> **Problem**
Retype, exactly as written, every line from the one containing "Image resolution: width=1200 pixels, height=500" through the last line of the records below, both included; skip the pictures.

> **Supplied information**
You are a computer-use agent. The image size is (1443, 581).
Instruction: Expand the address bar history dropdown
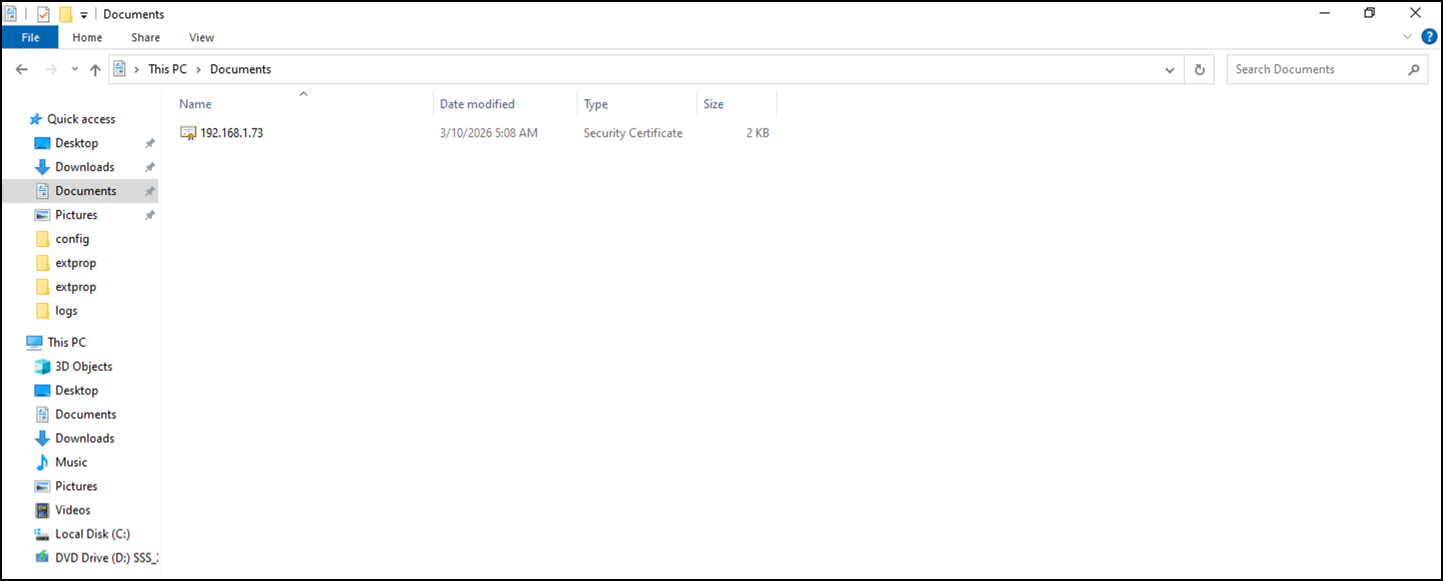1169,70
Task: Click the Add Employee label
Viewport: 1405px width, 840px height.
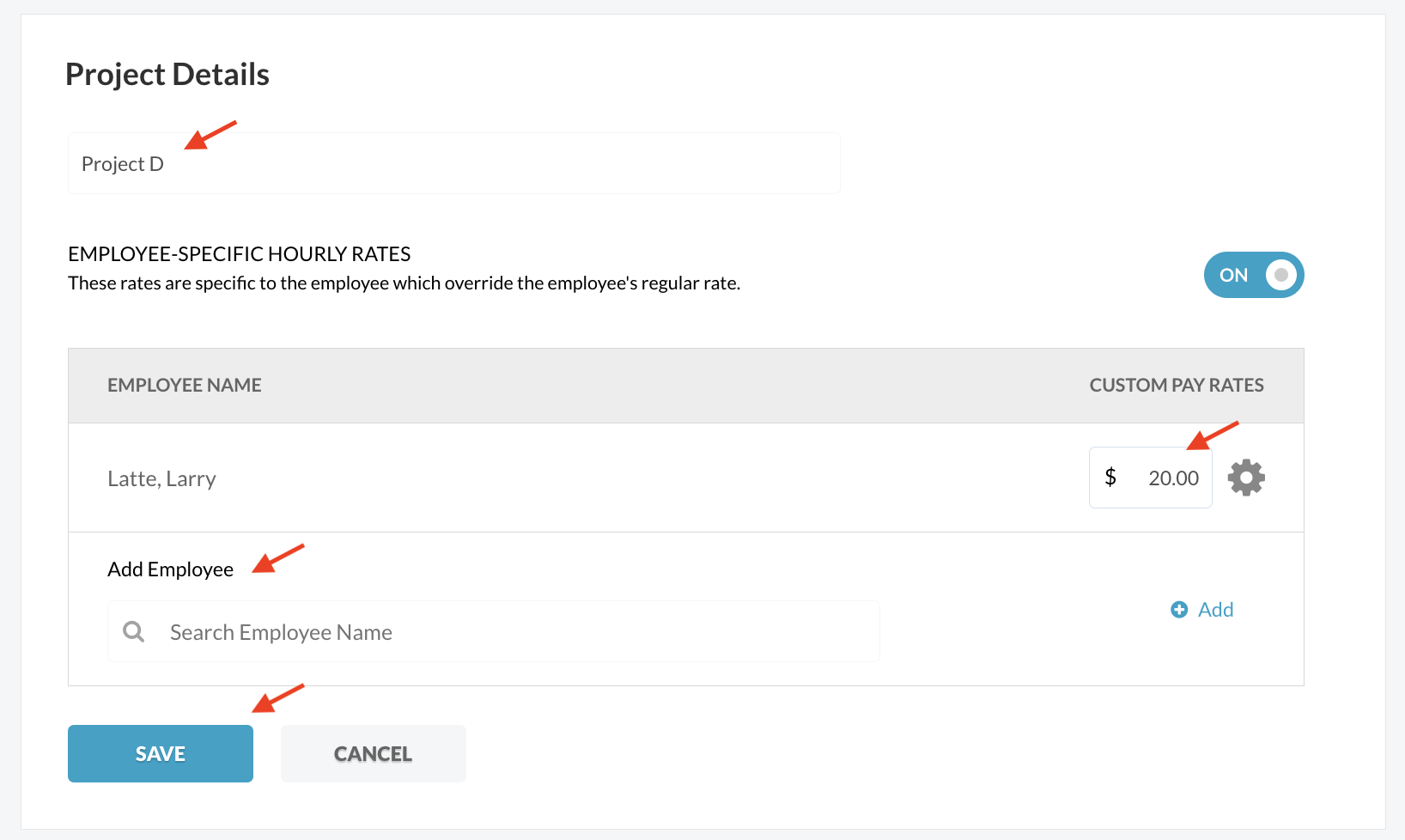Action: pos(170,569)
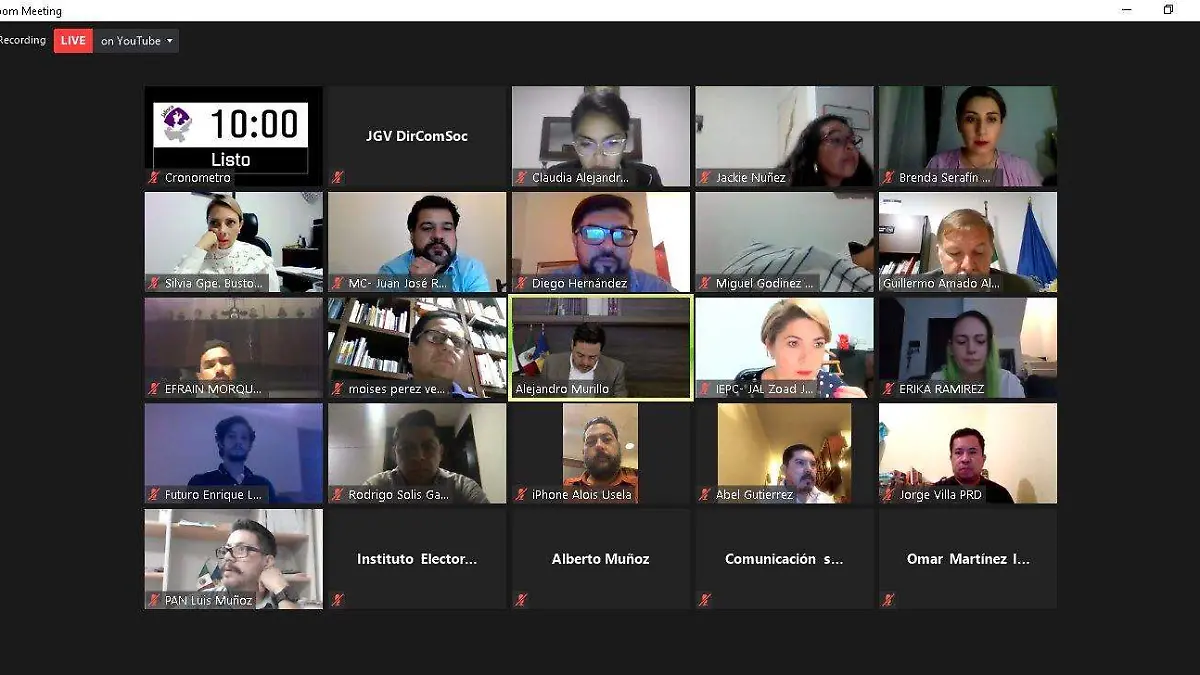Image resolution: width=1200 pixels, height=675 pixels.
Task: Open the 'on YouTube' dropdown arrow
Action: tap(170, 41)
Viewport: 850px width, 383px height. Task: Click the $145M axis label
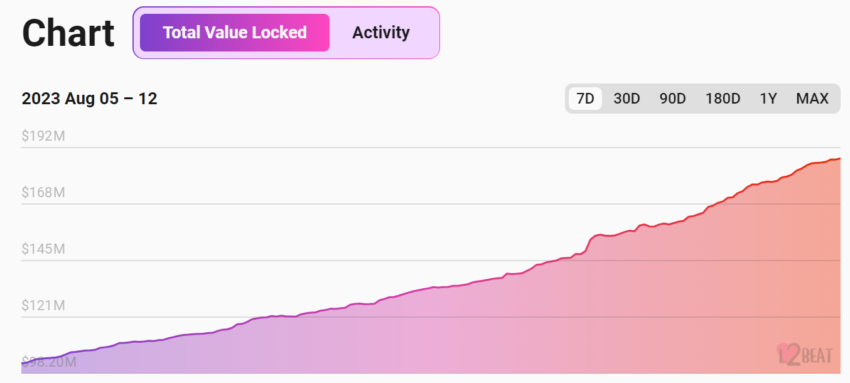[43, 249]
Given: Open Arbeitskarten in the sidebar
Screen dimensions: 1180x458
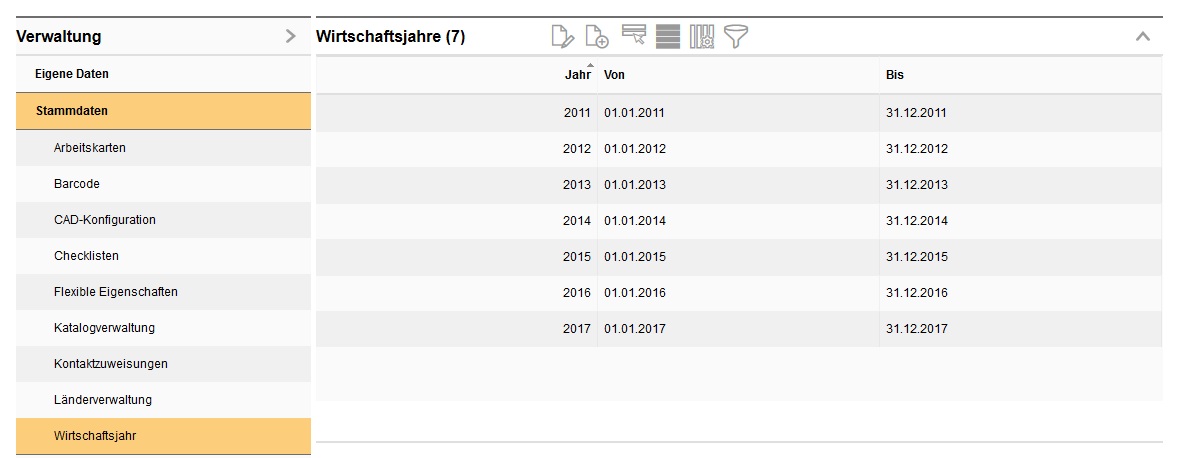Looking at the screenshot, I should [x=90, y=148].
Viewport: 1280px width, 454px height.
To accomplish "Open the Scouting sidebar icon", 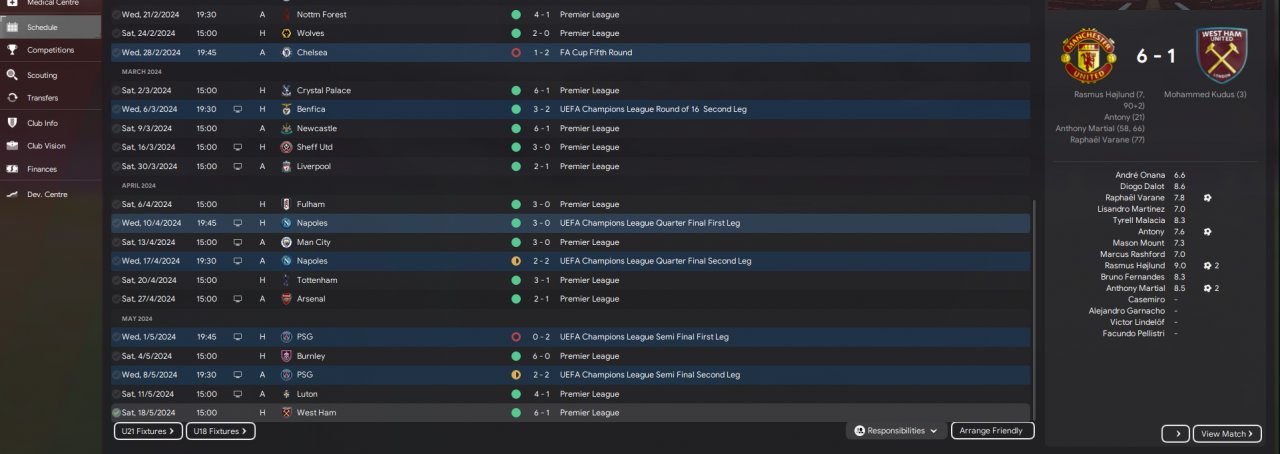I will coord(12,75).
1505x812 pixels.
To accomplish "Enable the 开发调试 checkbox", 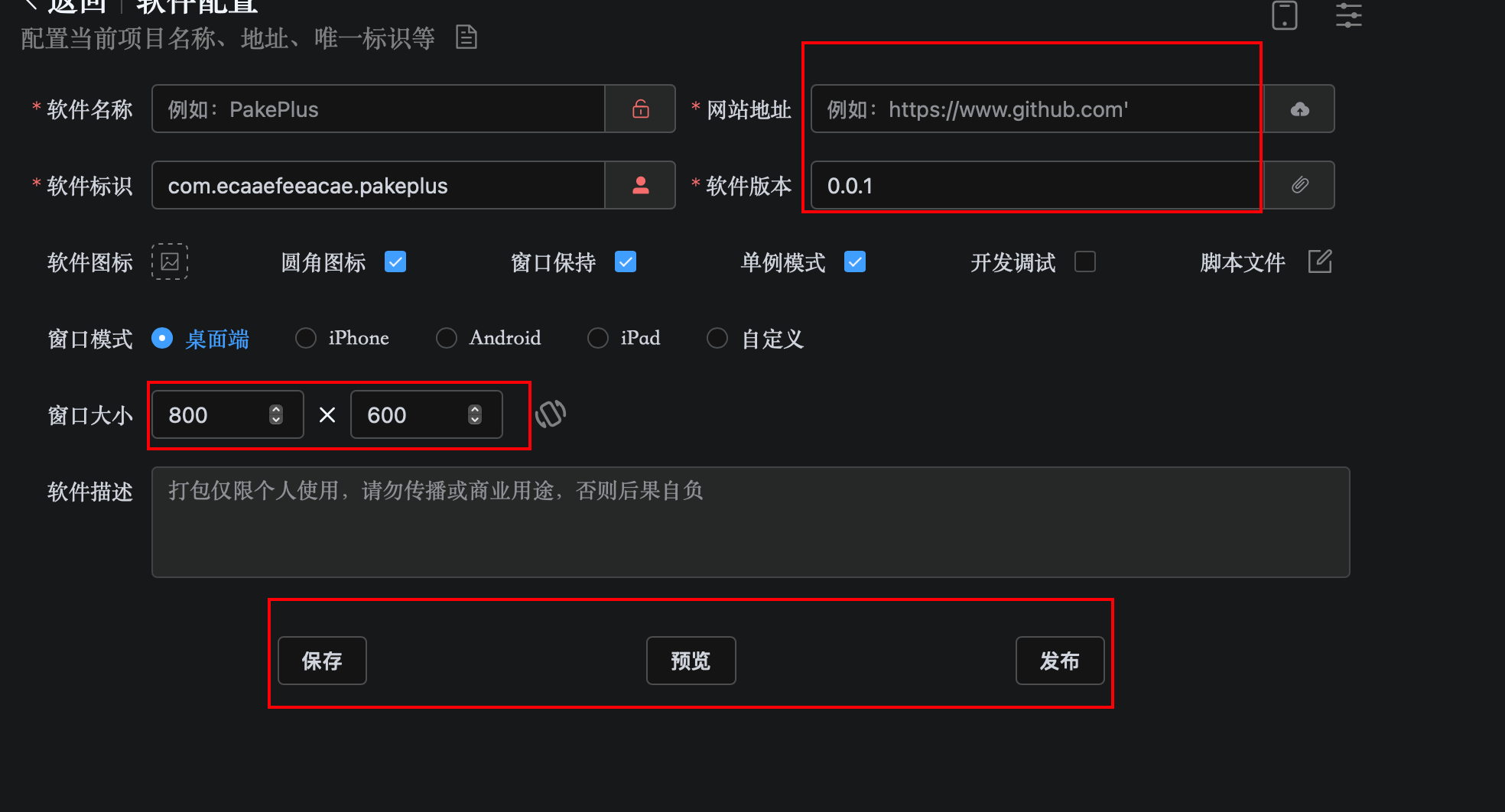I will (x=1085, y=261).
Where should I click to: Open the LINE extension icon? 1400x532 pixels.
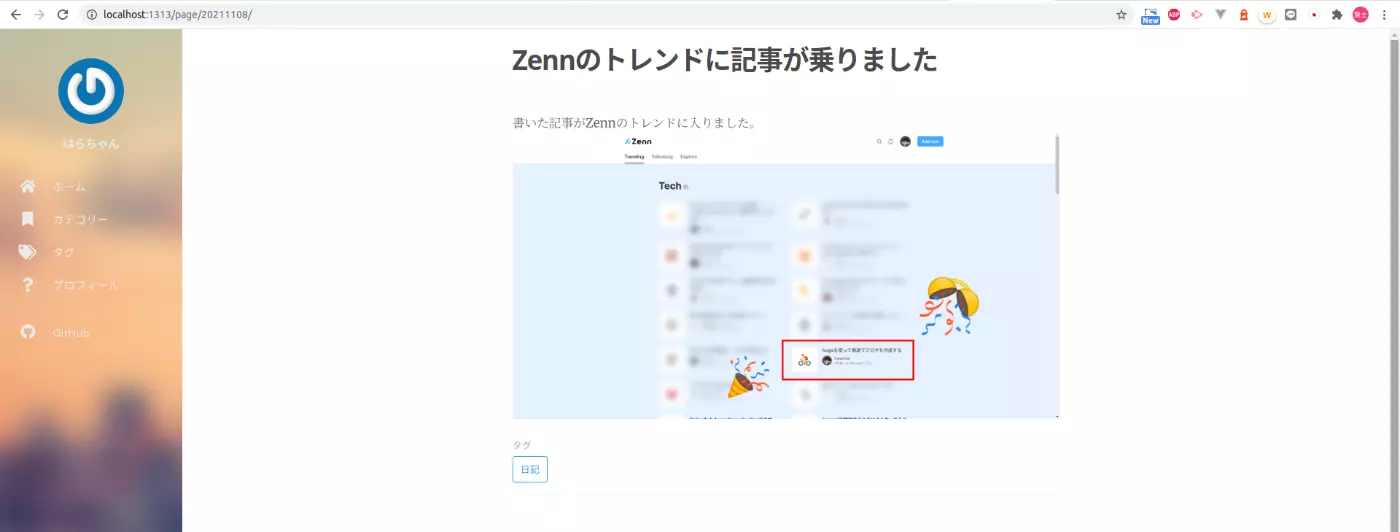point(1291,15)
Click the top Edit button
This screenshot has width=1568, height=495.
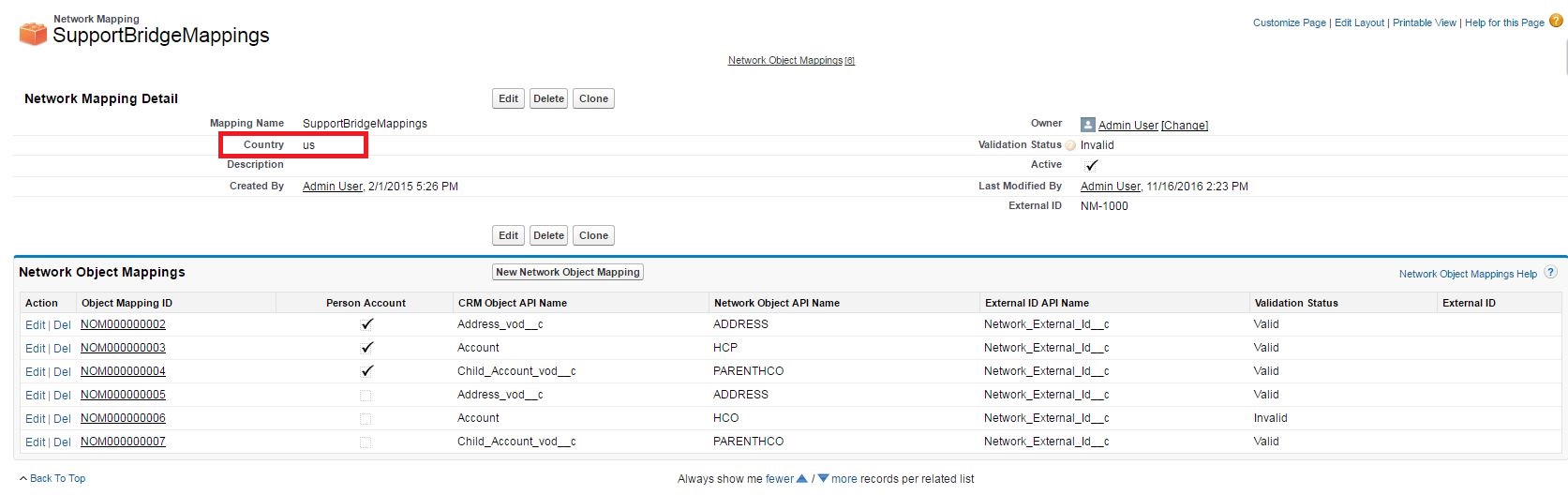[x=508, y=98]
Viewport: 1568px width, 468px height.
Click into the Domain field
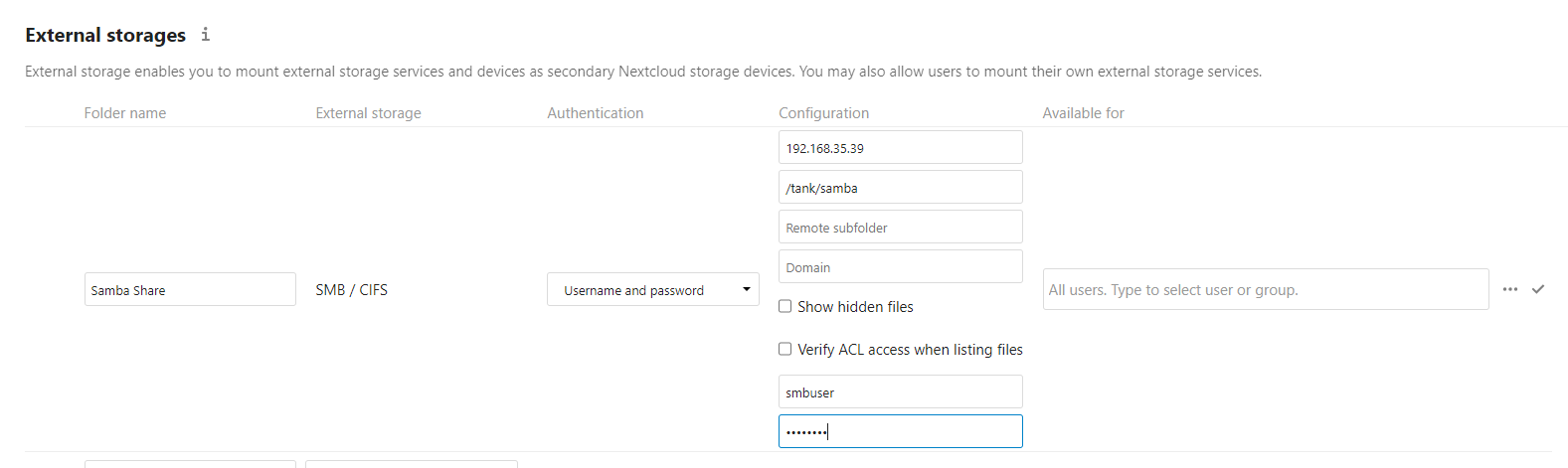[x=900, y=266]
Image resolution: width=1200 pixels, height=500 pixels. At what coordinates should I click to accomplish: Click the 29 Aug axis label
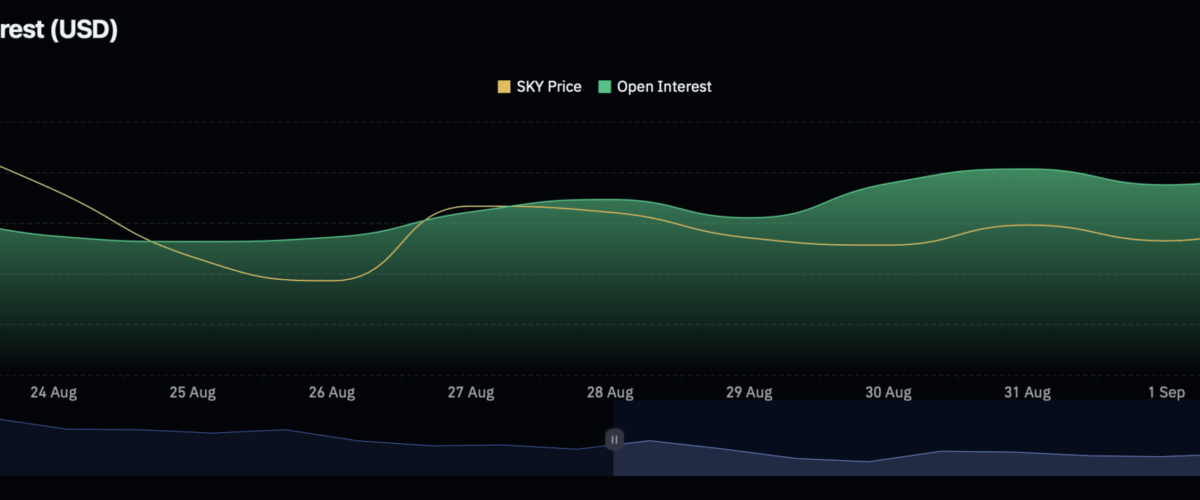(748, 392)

> **Written response**
Image resolution: width=1200 pixels, height=500 pixels. At what coordinates should I click to accomplish: Click the 29 Aug axis label
(748, 392)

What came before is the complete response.